1. Confirmation of diagnosis:
   1. In patients with non-syndromic deafness and a family history suggestive of either autosomal recessive (DFNB1) or autosomal dominant (DFNA3) inheritance
2. Carrier testing:
   1. In adults at risk to be carriers of a GJB2 or GJB6 mutation due to a family history of confirmed GJB2/6-related deafness.
3. Prenatal testing (technically feasible but not routinely performed – contact MGL to discuss):
   1. Pregnancies at risk of non-syndromic deafness due to (a) known mutation(s) in GJB2/GJB6.

Bidirectional Sanger sequencing of the entire coding region and flanking intronic sequences, as well as the exon 1 / intron 1 splice site of the GJB2 gene. If the patient is found to be heterozygous for a GJB2 mutation, gap-PCR is performed to assess for presence of the ΔGJB6-D13S1830 deletion mutation.

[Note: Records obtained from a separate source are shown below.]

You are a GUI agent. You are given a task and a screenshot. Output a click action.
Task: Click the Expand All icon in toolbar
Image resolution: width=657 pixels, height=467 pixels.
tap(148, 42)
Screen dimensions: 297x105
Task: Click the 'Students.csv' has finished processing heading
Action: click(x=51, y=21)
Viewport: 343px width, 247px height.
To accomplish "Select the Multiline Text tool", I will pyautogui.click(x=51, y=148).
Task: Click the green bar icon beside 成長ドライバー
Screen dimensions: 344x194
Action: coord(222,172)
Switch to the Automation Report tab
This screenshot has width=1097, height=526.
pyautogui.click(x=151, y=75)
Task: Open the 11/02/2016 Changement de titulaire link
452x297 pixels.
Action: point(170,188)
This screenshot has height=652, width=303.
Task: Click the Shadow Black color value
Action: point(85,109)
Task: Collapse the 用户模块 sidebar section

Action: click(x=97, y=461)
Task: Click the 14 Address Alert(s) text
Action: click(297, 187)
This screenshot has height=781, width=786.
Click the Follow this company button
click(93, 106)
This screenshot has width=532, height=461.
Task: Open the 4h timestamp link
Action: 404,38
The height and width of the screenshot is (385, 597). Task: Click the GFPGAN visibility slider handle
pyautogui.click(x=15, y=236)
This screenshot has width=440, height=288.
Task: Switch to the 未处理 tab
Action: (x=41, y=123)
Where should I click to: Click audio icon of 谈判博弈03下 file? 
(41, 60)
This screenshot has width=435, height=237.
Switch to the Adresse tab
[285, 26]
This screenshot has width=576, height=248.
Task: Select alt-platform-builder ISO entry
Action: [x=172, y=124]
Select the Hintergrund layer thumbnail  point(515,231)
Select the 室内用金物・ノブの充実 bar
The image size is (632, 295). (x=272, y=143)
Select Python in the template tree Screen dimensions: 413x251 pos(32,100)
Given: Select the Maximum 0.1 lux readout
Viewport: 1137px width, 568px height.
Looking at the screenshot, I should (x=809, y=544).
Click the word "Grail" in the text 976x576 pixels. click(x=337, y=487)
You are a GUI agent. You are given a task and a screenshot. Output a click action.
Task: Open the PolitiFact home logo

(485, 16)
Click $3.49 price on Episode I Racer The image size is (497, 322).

GJB2: NM_004004.5 The ‘A’ within the initiation codon, ATG, is designated as nucleotide number 1.

GJB6: NM_006783.4 The ‘A’ within the initiation codon, ATG, is designated as nucleotide number 1.

Blood: 4 mL EDTA is optimal (Minimum: 1 mL EDTA)
DNA: 100 μL at 200 ng/μL is optimal (Minimum: 30 μL at 200 ng/μL)

Label each sample with three patient identifiers; preferably patient name, PHN, and date of birth and ship to the address below. Samples should be shipped at room temperature with a completed MGL Requisition to arrive Monday to Friday (not on Canadian statutory holidays). 

Testing is only available to residents of Canada, except in very specific circumstances where testing is urgent or emergent.  Payment is not required when requests are made for individuals who are insured by Health Insurance BC (administered through the BC Medical Services Plan (MSP)) AND eligible for testing according to the test utilization guidelines / policy. If the individual undergoing testing is not insured by these providers or does not meet utilization guidelines or policy, please complete a billing form; testing will only commence after receipt of billing informationTest prices can be found here.

Molecular genetic testing is limited by the current understanding of the genome and the genetics of a particular disease, as well as by the method of detection used. This method will not detect all mutations (e.g., large genomic deletions/duplications, promoter mutations, regulatory element mutations).

For carrier/predictive testing due to a family history, it is generally important to first document the gene mutation in an affected or carrier family member. This information should be provided to the laboratory for assessment of whether the assay is appropriate for detection of the familial mutation, and to aid in the interpretation of data.

In some cases, DNA alterations of undetermined or unclear clinical significance may be identified.

Rare single nucleotide variants or polymorphisms could lead to false-negative results. If results obtained do not match the clinical findings, consult the on-service Molecular Geneticist.

A previous bone marrow transplant from an allogenic donor will result in molecular data that reflects the donor genotype rather than the recipient (patient) genotype. Consult the on-service Molecular Geneticist for approach to testing in such individuals.

Transfusions performed with packed red blood cells will generally not affect the outcome of molecular genetic testing. However, if there is no clinical urgency, the cautious approach is to wait one week post packed red cell transfusion before collecting a sample for genetic testing. Consult the on-service Molecular Geneticist as needed.

Test results should be interpreted in the context of clinical findings, family history, and other laboratory data. Errors in our interpretation of results may occur if information given is inaccurate or incomplete.